実は、携帯電話業界では、ソフトバンクがこうした状況に陥る可能性が早くから指摘されていた。というのは、ソフトバンクに限らず、契約件数が伸びない苦境を打開するため、何らかの値引き策を打ち出し、ユーザー数を伸ばしてもARPUが低下し、全体としての財務体質が悪化した例は過去にもあるからだ。有名なケースとしては、auが合併当初に打ち出した「ガク割」がその典型とされる。このため、ライバル会社のある社長は早くから「ソフトバンクはARPU地獄に陥るのではないか」と周囲に洩らしていたという。
“ある会社の社長”・・・。(笑)
で、事態はもっと深刻で、「ARPU地獄」の前に、巨額の「借金地獄」が待っています。
こちらも、定時株主総会資料にて確認してみましょう。
(7) 主要な借入先の状況 (資料16ページ)
みずほ信託銀行 1兆4,983億円
シティバンク銀行 1,066億円
三井住友銀行 966億円
みずほコーポレート銀行 907億円
Vodafone Overseas Finance Limited 845億円
ドイツ銀行東京支店 582億円
上田八木短資 300億円
あおぞら銀行 206億円
東京短資 100億円
かわいく、個別の借入額は記載されているのに、総額は明記されていないので、気を利かせて計算してあげましょう。0xF9D1
総額は、(チャリ~ン)1兆9,955億円となります。2兆円ですよ、2兆円っ!!
(「貸借対照表(連結ベース)」(27ページ)において、長期借入金と短期借入金(返済期間1年未満の借金)とを合計すると、2兆352億円となります)

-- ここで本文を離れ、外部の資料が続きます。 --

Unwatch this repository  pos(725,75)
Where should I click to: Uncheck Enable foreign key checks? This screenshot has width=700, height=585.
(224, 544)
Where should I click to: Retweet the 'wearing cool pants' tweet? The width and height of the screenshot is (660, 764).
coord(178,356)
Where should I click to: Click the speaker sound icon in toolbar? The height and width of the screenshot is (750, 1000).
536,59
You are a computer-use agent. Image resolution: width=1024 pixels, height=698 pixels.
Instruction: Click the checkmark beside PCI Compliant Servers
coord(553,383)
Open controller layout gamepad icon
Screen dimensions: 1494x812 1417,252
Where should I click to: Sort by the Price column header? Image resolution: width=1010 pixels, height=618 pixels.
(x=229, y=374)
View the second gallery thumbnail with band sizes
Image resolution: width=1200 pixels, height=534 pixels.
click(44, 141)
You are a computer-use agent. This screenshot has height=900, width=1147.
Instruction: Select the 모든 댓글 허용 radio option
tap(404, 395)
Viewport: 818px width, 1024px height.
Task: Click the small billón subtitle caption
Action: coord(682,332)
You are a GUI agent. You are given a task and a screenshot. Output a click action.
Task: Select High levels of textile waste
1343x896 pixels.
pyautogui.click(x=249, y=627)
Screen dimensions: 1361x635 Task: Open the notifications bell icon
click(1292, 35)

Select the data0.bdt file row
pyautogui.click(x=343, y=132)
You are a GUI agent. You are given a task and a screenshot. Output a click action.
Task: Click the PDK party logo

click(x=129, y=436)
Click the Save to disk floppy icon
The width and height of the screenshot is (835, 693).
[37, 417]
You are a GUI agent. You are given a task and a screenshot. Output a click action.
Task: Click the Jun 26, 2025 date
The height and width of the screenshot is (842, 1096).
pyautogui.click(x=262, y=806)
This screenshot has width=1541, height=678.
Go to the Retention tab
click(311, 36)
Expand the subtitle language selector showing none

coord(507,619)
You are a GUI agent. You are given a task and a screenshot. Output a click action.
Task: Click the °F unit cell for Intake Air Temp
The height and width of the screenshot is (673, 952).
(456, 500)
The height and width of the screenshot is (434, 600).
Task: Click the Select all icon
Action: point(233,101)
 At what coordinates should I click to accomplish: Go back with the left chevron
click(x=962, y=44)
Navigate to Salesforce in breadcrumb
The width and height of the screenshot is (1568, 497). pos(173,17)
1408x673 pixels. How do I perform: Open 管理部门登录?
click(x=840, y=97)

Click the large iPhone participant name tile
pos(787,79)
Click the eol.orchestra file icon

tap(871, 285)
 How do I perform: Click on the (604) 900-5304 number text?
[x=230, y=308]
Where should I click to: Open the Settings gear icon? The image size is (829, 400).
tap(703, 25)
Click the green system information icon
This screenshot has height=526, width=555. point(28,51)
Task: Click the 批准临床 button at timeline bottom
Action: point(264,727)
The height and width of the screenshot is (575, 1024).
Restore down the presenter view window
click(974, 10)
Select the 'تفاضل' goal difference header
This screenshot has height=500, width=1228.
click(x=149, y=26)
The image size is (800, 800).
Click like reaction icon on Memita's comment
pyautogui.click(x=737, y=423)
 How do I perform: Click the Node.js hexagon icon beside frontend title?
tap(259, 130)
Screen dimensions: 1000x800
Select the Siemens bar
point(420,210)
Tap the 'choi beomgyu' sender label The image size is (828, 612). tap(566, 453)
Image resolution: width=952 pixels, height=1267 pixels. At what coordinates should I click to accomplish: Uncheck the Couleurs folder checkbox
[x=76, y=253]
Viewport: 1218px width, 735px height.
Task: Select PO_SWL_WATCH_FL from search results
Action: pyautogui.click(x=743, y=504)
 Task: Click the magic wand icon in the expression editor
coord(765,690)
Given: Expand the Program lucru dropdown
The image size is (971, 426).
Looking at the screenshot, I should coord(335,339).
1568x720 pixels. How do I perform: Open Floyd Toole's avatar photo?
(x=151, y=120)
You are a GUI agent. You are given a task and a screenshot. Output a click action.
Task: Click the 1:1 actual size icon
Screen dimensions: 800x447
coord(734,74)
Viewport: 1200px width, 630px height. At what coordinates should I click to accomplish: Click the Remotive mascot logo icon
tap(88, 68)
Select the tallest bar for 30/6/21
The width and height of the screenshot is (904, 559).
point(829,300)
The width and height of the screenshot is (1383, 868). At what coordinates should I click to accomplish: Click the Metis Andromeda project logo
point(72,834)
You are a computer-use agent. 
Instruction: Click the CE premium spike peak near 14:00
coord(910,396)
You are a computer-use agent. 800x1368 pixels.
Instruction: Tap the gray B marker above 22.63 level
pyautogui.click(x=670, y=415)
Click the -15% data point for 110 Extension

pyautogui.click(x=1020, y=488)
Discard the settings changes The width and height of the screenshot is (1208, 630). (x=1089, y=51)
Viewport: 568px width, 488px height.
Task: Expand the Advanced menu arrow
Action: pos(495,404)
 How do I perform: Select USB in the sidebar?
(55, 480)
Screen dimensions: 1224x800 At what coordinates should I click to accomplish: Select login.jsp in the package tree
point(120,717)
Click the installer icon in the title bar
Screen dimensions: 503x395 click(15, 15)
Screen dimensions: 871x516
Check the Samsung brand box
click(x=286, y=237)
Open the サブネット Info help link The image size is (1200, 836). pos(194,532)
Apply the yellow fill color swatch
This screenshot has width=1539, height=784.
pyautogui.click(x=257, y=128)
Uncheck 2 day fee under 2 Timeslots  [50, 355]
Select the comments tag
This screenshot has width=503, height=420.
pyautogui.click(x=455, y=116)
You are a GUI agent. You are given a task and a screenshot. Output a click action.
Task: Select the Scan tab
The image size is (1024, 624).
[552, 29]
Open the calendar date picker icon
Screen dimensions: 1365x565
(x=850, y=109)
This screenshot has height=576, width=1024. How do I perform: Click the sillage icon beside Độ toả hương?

ちなみに、売上高は、連結ベースで2兆7,761億円(携帯事業で1兆6,308億円)、営業利益が、連結ベースで3,242億円(携帯事業で1,745億円)です。
借金が2兆円ともなると、支払うべき利子だけでも相当な額になる訳で、普通の神経なら、“気持ち悪くて食事も喉を通らない”ぐらい(のはず)です。
実際、今期に支払った利息は、なんと1,148億円にも上り(資料28ページ)、携帯事業の営業利益の3分の2を食い潰してしまっています。しかも、これは今期の支払利息であって、今期、さらに借入を増やしているので、来期以降、支払利息はまたさらに増えます。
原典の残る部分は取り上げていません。